Put every line of the records below into a Markdown table with the columns Row and Line, numbering the rows and leaving out blank lines.

(Data listing)
· · ·
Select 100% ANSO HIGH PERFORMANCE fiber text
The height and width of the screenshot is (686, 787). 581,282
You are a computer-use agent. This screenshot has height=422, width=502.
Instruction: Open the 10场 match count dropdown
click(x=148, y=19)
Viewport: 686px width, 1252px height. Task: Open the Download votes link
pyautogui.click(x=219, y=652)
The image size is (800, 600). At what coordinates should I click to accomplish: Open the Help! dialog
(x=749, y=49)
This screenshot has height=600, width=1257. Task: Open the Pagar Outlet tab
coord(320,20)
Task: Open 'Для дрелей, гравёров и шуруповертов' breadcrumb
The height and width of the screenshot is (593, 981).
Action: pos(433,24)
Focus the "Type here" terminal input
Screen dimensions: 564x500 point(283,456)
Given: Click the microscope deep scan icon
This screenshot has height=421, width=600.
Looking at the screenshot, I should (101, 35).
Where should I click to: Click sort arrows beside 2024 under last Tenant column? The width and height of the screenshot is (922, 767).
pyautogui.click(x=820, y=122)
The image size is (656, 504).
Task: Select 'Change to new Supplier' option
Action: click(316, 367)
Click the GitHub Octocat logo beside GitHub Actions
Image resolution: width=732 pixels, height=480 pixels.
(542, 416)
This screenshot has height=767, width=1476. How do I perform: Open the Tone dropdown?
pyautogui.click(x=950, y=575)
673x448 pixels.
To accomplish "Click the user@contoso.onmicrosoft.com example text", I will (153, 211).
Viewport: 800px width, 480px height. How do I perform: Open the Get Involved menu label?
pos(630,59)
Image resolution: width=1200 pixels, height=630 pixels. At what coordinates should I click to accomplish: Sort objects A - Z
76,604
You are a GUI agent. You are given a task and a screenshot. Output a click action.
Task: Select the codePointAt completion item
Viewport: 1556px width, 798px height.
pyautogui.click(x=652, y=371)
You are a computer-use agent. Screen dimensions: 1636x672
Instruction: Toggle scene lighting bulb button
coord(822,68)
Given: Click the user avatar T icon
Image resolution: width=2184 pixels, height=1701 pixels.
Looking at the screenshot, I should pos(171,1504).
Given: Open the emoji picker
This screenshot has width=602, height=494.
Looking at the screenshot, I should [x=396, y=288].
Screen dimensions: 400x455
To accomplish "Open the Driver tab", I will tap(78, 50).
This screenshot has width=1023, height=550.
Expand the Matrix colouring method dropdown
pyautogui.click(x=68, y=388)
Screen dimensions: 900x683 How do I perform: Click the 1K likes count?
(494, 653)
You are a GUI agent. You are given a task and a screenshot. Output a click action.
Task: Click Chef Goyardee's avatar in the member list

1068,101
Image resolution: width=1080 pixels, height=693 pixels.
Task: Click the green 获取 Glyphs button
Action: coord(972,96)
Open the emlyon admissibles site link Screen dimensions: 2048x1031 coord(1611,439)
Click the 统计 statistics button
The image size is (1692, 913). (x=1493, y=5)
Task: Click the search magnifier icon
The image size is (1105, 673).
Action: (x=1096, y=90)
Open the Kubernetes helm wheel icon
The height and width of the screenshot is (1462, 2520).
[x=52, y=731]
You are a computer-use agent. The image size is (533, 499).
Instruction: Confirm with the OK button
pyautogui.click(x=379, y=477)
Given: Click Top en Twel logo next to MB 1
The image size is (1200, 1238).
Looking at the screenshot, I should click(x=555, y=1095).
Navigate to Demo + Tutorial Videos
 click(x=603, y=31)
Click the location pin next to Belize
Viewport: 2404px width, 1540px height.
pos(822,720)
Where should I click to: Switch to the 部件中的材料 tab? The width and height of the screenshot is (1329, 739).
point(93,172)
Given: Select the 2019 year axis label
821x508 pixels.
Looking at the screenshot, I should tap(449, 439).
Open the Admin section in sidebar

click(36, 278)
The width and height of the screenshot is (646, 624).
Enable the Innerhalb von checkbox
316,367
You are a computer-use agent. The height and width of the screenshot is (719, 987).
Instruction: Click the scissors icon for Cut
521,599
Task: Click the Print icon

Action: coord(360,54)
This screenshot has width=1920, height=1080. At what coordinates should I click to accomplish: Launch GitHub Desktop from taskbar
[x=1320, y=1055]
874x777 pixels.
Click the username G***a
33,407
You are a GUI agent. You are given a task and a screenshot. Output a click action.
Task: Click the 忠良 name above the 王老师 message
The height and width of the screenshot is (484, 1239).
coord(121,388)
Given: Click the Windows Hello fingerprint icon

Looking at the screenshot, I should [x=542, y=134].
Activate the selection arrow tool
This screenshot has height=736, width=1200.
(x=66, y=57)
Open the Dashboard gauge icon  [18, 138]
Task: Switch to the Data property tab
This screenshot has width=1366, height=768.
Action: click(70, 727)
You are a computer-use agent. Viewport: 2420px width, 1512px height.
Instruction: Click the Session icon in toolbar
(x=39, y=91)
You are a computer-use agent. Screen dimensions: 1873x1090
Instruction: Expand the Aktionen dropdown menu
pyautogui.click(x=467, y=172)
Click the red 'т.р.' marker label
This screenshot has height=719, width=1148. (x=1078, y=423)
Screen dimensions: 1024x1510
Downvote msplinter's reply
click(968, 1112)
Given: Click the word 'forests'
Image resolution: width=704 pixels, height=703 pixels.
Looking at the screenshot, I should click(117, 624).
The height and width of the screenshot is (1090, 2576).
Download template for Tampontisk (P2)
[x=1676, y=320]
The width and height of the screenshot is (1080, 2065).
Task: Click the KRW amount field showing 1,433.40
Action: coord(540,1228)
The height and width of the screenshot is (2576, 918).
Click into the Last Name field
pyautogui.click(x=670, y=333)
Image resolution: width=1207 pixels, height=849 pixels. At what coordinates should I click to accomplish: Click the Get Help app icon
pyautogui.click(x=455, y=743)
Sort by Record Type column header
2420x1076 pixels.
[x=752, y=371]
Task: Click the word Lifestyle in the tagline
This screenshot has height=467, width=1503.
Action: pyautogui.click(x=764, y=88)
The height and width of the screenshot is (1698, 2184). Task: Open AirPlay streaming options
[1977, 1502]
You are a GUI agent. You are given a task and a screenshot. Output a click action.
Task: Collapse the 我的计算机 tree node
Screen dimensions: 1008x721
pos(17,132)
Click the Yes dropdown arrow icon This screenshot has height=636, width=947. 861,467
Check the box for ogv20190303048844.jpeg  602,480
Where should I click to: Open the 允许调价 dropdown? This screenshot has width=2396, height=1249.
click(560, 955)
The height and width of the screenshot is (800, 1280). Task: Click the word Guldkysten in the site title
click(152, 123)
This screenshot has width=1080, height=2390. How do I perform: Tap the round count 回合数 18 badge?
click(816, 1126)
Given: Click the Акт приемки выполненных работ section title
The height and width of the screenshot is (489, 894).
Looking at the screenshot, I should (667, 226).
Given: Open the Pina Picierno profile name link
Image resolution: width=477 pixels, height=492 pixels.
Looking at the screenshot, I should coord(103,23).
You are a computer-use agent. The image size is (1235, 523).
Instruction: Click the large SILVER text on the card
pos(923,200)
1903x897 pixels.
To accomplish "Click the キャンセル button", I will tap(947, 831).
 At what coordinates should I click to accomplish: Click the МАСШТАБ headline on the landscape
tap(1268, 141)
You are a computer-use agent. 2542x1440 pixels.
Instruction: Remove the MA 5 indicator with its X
· · ·
→ **Right answer**:
| Row | Line |
|---|---|
| 1 | Select 100% ANSO HIGH PERFORMANCE fiber text |
| 2 | The height and width of the screenshot is (686, 787). 581,282 |
| 3 | You are a computer-use agent. This screenshot has height=422, width=502. |
| 4 | Instruction: Open the 10场 match count dropdown |
| 5 | click(x=148, y=19) |
| 6 | Viewport: 686px width, 1252px height. Task: Open the Download votes link |
| 7 | pyautogui.click(x=219, y=652) |
| 8 | The image size is (800, 600). At what coordinates should I click to accomplish: Open the Help! dialog |
| 9 | (x=749, y=49) |
| 10 | This screenshot has height=600, width=1257. Task: Open the Pagar Outlet tab |
| 11 | coord(320,20) |
| 12 | Task: Open 'Для дрелей, гравёров и шуруповертов' breadcrumb |
| 13 | The height and width of the screenshot is (593, 981). |
| 14 | Action: pos(433,24) |
| 15 | Focus the "Type here" terminal input |
| 16 | Screen dimensions: 564x500 point(283,456) |
| 17 | Given: Click the microscope deep scan icon |
| 18 | This screenshot has height=421, width=600. |
| 19 | Looking at the screenshot, I should (101, 35). |
| 20 | Where should I click to: Click sort arrows beside 2024 under last Tenant column? The width and height of the screenshot is (922, 767). |
| 21 | pyautogui.click(x=820, y=122) |
| 22 | The image size is (656, 504). |
| 23 | Task: Select 'Change to new Supplier' option |
| 24 | Action: click(316, 367) |
| 25 | Click the GitHub Octocat logo beside GitHub Actions |
| 26 | Image resolution: width=732 pixels, height=480 pixels. |
| 27 | (542, 416) |
| 28 | This screenshot has height=767, width=1476. How do I perform: Open the Tone dropdown? |
| 29 | pyautogui.click(x=950, y=575) |
| 30 | 673x448 pixels. |
| 31 | To accomplish "Click the user@contoso.onmicrosoft.com example text", I will (153, 211). |
| 32 | Viewport: 800px width, 480px height. How do I perform: Open the Get Involved menu label? |
| 33 | pos(630,59) |
| 34 | Image resolution: width=1200 pixels, height=630 pixels. At what coordinates should I click to accomplish: Sort objects A - Z |
| 35 | 76,604 |
| 36 | You are a GUI agent. You are given a task and a screenshot. Output a click action. |
| 37 | Task: Select the codePointAt completion item |
| 38 | Viewport: 1556px width, 798px height. |
| 39 | pyautogui.click(x=652, y=371) |
| 40 | You are a computer-use agent. Screen dimensions: 1636x672 |
| 41 | Instruction: Toggle scene lighting bulb button |
| 42 | coord(822,68) |
| 43 | Given: Click the user avatar T icon |
| 44 | Image resolution: width=2184 pixels, height=1701 pixels. |
| 45 | Looking at the screenshot, I should pos(171,1504). |
| 46 | Given: Open the emoji picker |
| 47 | This screenshot has width=602, height=494. |
| 48 | Looking at the screenshot, I should [x=396, y=288]. |
| 49 | Screen dimensions: 400x455 |
| 50 | To accomplish "Open the Driver tab", I will tap(78, 50). |
| 51 | This screenshot has width=1023, height=550. |
| 52 | Expand the Matrix colouring method dropdown |
| 53 | pyautogui.click(x=68, y=388) |
| 54 | Screen dimensions: 900x683 How do I perform: Click the 1K likes count? |
| 55 | (494, 653) |
| 56 | You are a GUI agent. You are given a task and a screenshot. Output a click action. |
| 57 | Task: Click Chef Goyardee's avatar in the member list |
| 58 | 1068,101 |
| 59 | Image resolution: width=1080 pixels, height=693 pixels. |
| 60 | Task: Click the green 获取 Glyphs button |
| 61 | Action: coord(972,96) |
| 62 | Open the emlyon admissibles site link Screen dimensions: 2048x1031 coord(1611,439) |
| 63 | Click the 统计 statistics button |
| 64 | The image size is (1692, 913). (x=1493, y=5) |
| 65 | Task: Click the search magnifier icon |
| 66 | The image size is (1105, 673). |
| 67 | Action: (x=1096, y=90) |
| 68 | Open the Kubernetes helm wheel icon |
| 69 | The height and width of the screenshot is (1462, 2520). |
| 70 | [x=52, y=731] |
| 71 | You are a computer-use agent. The image size is (533, 499). |
| 72 | Instruction: Confirm with the OK button |
| 73 | pyautogui.click(x=379, y=477) |
| 74 | Given: Click Top en Twel logo next to MB 1 |
| 75 | The image size is (1200, 1238). |
| 76 | Looking at the screenshot, I should click(x=555, y=1095). |
| 77 | Navigate to Demo + Tutorial Videos |
| 78 |  click(x=603, y=31) |
| 79 | Click the location pin next to Belize |
| 80 | Viewport: 2404px width, 1540px height. |
| 81 | pos(822,720) |
| 82 | Where should I click to: Switch to the 部件中的材料 tab? The width and height of the screenshot is (1329, 739). |
| 83 | point(93,172) |
| 84 | Given: Select the 2019 year axis label |
| 85 | 821x508 pixels. |
| 86 | Looking at the screenshot, I should tap(449, 439). |
| 87 | Open the Admin section in sidebar |
| 88 | click(36, 278) |
| 89 | The width and height of the screenshot is (646, 624). |
| 90 | Enable the Innerhalb von checkbox |
| 91 | 316,367 |
| 92 | You are a computer-use agent. The height and width of the screenshot is (719, 987). |
| 93 | Instruction: Click the scissors icon for Cut |
| 94 | 521,599 |
| 95 | Task: Click the Print icon |
| 96 | Action: coord(360,54) |
| 97 | This screenshot has width=1920, height=1080. At what coordinates should I click to accomplish: Launch GitHub Desktop from taskbar |
| 98 | [x=1320, y=1055] |
| 99 | 874x777 pixels. |
| 100 | Click the username G***a |
| 101 | 33,407 |
| 102 | You are a GUI agent. You are given a task and a screenshot. Output a click action. |
| 103 | Task: Click the 忠良 name above the 王老师 message |
| 104 | The height and width of the screenshot is (484, 1239). |
| 105 | coord(121,388) |
| 106 | Given: Click the Windows Hello fingerprint icon |
| 107 | Looking at the screenshot, I should [x=542, y=134]. |
| 108 | Activate the selection arrow tool |
| 109 | This screenshot has height=736, width=1200. |
| 110 | (x=66, y=57) |
| 111 | Open the Dashboard gauge icon  [18, 138] |
| 112 | Task: Switch to the Data property tab |
| 113 | This screenshot has width=1366, height=768. |
| 114 | Action: click(70, 727) |
| 115 | You are a computer-use agent. Viewport: 2420px width, 1512px height. |
| 116 | Instruction: Click the Session icon in toolbar |
| 117 | (x=39, y=91) |
| 118 | You are a computer-use agent. Screen dimensions: 1873x1090 |
| 119 | Instruction: Expand the Aktionen dropdown menu |
| 120 | pyautogui.click(x=467, y=172) |
| 121 | Click the red 'т.р.' marker label |
| 122 | This screenshot has height=719, width=1148. (x=1078, y=423) |
| 123 | Screen dimensions: 1024x1510 |
| 124 | Downvote msplinter's reply |
| 125 | click(968, 1112) |
| 126 | Given: Click the word 'forests' |
| 127 | Image resolution: width=704 pixels, height=703 pixels. |
| 128 | Looking at the screenshot, I should click(117, 624). |
| 129 | The height and width of the screenshot is (1090, 2576). |
| 130 | Download template for Tampontisk (P2) |
| 131 | [x=1676, y=320] |
| 132 | The width and height of the screenshot is (1080, 2065). |
| 133 | Task: Click the KRW amount field showing 1,433.40 |
| 134 | Action: coord(540,1228) |
| 135 | The height and width of the screenshot is (2576, 918). |
| 136 | Click into the Last Name field |
| 137 | pyautogui.click(x=670, y=333) |
| 138 | Image resolution: width=1207 pixels, height=849 pixels. At what coordinates should I click to accomplish: Click the Get Help app icon |
| 139 | pyautogui.click(x=455, y=743) |
| 140 | Sort by Record Type column header |
| 141 | 2420x1076 pixels. |
| 142 | [x=752, y=371] |
| 143 | Task: Click the word Lifestyle in the tagline |
| 144 | This screenshot has height=467, width=1503. |
| 145 | Action: pyautogui.click(x=764, y=88) |
| 146 | The height and width of the screenshot is (1698, 2184). Task: Open AirPlay streaming options |
| 147 | [1977, 1502] |
| 148 | You are a GUI agent. You are given a task and a screenshot. Output a click action. |
| 149 | Task: Collapse the 我的计算机 tree node |
| 150 | Screen dimensions: 1008x721 |
| 151 | pos(17,132) |
| 152 | Click the Yes dropdown arrow icon This screenshot has height=636, width=947. 861,467 |
| 153 | Check the box for ogv20190303048844.jpeg  602,480 |
| 154 | Where should I click to: Open the 允许调价 dropdown? This screenshot has width=2396, height=1249. |
| 155 | click(560, 955) |
| 156 | The height and width of the screenshot is (800, 1280). Task: Click the word Guldkysten in the site title |
| 157 | click(152, 123) |
| 158 | This screenshot has width=1080, height=2390. How do I perform: Tap the round count 回合数 18 badge? |
| 159 | click(816, 1126) |
| 160 | Given: Click the Акт приемки выполненных работ section title |
| 161 | The height and width of the screenshot is (489, 894). |
| 162 | Looking at the screenshot, I should (667, 226). |
| 163 | Given: Open the Pina Picierno profile name link |
| 164 | Image resolution: width=477 pixels, height=492 pixels. |
| 165 | Looking at the screenshot, I should coord(103,23). |
| 166 | You are a computer-use agent. The image size is (1235, 523). |
| 167 | Instruction: Click the large SILVER text on the card |
| 168 | pos(923,200) |
| 169 | 1903x897 pixels. |
| 170 | To accomplish "Click the キャンセル button", I will tap(947, 831). |
| 171 |  At what coordinates should I click to accomplish: Click the МАСШТАБ headline on the landscape |
| 172 | tap(1268, 141) |
| 173 | You are a computer-use agent. 2542x1440 pixels. |
| 174 | Instruction: Remove the MA 5 indicator with its X |